Source extract >>
Did you stay on premises?‑‑‑Different premises.  At one - one evening we went to a function at the Riverview Hotel which was one of my outlets at Balmain.  Another time we went to the Woolloomooloo Bay Hotel.  Yes, we did go to different outlets to consume alcohol and have a function, yes.

I am satisfied that the written material which is now available from Guinness Australia on abuse of alcohol was not brought specifically to his attention. This may have been an oversight caused by the timing of his arrival.

As part of the training aspect of the conference at the Radisson Hotel at Manly, there was to be a social function including dinner at the Woolloomooloo Hotel.  At this hotel the applicant drank about four glasses of the “Guinness” which was in trays when they arrived, before they sat down to dinner.  Then he had different wines and more Guinness over a dinner of three hours duration.  It was also arranged that they were to attend other hotels after the dinner to familiarise everybody with other Guinness outlets.  The applicant asked Jodie Matthews for a Cabcharge so he could go back to the hotel.  The applicant reported:

Jodie chastised me at the actual venue, at the Woolloomooloo Bay and the next day Richard Darling spoke to me and said that he'd been asked by Jeff Plews to reprimand me for not attending the hotels that night after we'd finished at the Woolloomooloo Bay Hotel”.

Mr Frize in his evidence expressed his disappointment that the applicant did not continue on with the nights activities on this occasion as they were to visit one of his outlets.

(Saved entries)
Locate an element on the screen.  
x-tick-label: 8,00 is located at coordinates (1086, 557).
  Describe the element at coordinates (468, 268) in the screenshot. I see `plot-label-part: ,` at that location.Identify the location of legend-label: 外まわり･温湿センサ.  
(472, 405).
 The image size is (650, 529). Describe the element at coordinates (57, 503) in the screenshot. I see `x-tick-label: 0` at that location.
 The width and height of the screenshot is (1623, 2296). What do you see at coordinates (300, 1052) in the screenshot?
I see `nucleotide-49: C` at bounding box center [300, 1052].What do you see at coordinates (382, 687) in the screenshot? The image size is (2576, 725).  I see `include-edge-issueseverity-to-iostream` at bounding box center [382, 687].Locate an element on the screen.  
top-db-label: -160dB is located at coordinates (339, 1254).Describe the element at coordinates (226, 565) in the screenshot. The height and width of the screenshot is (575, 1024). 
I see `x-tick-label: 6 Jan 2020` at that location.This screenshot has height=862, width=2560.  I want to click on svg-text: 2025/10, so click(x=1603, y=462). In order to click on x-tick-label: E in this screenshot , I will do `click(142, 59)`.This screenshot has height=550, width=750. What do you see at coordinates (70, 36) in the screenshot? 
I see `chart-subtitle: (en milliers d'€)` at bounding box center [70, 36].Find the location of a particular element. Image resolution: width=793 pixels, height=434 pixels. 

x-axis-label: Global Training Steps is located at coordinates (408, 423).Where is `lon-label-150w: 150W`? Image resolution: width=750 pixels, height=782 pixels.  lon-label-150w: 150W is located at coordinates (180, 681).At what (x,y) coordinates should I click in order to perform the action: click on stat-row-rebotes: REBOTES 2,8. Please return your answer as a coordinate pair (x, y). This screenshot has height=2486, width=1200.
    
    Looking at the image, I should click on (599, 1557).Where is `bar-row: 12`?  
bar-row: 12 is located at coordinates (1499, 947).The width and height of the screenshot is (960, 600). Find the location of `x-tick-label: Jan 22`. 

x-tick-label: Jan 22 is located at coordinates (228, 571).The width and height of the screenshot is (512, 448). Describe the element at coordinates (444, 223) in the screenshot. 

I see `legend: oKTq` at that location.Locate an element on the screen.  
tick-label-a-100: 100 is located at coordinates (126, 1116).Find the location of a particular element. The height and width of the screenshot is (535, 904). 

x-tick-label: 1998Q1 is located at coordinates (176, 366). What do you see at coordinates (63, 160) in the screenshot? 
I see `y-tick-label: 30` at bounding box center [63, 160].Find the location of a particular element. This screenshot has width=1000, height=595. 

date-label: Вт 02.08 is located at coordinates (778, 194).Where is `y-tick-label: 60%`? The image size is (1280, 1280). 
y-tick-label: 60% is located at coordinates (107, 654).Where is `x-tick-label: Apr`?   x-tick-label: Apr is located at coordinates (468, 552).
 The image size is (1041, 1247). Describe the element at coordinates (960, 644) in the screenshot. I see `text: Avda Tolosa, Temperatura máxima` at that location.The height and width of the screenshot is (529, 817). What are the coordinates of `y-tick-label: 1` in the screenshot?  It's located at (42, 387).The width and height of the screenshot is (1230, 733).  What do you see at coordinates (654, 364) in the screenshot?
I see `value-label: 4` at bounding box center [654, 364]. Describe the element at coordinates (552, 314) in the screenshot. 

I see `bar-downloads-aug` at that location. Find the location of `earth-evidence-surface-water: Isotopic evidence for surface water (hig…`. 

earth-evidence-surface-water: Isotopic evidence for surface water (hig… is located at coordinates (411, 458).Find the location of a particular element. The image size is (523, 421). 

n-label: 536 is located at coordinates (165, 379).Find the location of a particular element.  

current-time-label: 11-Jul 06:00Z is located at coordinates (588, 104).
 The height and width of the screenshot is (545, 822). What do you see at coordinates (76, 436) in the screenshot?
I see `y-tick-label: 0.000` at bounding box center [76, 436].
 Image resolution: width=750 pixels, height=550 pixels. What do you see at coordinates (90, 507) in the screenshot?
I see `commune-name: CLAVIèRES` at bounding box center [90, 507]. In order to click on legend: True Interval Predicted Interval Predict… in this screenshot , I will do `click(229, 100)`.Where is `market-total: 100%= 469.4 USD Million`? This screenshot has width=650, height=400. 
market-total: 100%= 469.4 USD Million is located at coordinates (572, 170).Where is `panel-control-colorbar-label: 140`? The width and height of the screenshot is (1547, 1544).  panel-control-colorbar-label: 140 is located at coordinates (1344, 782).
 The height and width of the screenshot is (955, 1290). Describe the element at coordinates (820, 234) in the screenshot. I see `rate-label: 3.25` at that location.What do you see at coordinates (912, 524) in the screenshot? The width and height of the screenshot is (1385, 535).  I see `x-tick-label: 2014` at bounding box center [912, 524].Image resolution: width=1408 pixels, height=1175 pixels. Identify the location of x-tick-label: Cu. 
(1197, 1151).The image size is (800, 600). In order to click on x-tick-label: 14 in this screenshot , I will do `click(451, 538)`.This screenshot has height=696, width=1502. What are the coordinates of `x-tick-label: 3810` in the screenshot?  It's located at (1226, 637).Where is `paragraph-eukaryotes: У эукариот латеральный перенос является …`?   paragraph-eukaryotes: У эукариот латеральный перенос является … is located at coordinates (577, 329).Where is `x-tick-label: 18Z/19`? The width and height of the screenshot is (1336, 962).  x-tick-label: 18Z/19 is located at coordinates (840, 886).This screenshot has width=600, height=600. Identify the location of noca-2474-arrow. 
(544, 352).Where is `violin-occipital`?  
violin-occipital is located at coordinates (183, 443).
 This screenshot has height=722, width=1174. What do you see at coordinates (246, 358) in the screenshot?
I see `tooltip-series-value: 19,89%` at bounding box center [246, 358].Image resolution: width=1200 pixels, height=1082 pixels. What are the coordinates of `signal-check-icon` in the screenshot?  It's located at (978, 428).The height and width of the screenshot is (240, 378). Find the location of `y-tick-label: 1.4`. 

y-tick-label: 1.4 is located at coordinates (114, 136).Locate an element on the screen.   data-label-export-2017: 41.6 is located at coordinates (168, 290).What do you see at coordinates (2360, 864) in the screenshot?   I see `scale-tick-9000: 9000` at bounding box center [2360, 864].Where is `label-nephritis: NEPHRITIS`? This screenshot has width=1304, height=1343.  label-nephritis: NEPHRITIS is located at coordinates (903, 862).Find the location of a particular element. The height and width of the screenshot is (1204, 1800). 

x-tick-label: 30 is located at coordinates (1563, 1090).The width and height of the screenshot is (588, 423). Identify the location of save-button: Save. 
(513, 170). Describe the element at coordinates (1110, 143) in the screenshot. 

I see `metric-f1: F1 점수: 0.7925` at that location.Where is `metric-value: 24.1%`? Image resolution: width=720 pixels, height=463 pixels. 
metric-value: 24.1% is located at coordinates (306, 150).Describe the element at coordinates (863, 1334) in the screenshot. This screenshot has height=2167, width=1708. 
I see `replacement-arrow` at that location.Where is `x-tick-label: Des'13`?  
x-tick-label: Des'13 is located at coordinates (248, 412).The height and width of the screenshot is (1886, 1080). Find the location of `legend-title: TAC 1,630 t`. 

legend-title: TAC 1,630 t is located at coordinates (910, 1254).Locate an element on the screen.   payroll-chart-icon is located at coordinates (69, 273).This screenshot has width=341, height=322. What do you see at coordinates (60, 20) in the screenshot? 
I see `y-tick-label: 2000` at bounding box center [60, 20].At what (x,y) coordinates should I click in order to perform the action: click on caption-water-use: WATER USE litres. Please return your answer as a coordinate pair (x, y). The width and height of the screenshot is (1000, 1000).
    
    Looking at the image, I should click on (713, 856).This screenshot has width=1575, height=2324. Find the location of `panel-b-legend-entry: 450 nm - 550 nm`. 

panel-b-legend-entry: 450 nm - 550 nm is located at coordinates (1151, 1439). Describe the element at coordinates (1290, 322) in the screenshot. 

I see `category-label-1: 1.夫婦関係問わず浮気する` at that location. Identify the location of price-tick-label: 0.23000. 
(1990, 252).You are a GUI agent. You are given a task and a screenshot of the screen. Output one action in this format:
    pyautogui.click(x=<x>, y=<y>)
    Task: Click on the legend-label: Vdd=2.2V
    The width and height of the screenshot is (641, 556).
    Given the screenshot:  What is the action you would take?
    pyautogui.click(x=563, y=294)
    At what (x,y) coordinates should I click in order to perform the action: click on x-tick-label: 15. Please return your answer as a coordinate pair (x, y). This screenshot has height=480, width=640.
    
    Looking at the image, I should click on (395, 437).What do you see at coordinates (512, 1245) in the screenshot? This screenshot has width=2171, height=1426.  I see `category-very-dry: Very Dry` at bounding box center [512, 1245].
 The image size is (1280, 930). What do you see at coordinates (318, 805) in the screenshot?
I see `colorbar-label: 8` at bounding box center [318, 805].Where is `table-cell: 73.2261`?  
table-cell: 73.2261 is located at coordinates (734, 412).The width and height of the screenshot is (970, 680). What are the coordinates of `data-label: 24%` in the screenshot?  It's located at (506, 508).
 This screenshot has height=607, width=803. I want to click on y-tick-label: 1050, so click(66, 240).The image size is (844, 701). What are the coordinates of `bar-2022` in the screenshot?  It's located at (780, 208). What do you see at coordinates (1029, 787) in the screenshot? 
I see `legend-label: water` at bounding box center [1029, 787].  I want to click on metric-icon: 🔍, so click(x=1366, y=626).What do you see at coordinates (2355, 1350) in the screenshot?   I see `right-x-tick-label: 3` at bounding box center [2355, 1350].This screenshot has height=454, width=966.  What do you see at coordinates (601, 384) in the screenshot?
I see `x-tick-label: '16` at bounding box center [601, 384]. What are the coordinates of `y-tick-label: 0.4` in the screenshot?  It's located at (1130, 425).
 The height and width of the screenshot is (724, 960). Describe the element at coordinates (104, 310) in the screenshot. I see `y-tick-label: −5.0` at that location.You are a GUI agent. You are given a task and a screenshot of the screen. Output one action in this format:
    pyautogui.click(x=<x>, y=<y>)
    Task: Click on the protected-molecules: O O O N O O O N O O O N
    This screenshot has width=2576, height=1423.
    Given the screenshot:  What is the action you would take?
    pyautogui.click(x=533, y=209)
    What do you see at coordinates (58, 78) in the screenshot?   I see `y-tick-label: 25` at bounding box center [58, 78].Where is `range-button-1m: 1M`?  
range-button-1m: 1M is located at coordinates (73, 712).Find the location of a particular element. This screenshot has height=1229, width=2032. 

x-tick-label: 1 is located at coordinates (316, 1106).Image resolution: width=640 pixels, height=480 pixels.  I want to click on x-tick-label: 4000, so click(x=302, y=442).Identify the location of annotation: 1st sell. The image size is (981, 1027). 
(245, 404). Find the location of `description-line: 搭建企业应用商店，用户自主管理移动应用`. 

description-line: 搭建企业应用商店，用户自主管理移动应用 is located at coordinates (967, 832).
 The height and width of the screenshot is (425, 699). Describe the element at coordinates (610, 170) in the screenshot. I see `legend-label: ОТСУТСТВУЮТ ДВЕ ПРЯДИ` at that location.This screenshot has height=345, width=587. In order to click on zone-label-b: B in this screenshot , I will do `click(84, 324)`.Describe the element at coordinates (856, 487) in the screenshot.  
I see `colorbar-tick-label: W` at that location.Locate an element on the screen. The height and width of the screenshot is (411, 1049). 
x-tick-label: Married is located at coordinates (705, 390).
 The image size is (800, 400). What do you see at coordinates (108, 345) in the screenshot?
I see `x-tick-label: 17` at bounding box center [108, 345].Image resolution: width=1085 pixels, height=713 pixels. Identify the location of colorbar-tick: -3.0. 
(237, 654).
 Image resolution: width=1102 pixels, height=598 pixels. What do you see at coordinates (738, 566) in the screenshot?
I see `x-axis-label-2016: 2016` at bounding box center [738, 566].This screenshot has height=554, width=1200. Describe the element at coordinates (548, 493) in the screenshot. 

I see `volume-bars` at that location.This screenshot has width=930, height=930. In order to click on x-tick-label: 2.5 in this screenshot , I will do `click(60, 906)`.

Exercise set >>
1. In the Guinness function excerpt, about how many glasses of Guinness did the applicant drink at the Woolloomooloo Hotel before sitting down to dinner?
2. Retype the part of the Guinness function excerpt that opens with the words containing "Mr Frize in" and closes with "of his outlets.".
These records were drawn from a separate source.

Results by task >>
1. About four glasses.

2.
Mr Frize in his evidence expressed his disappointment that the applicant did not continue on with the nights activities on this occasion as they were to visit one of his outlets.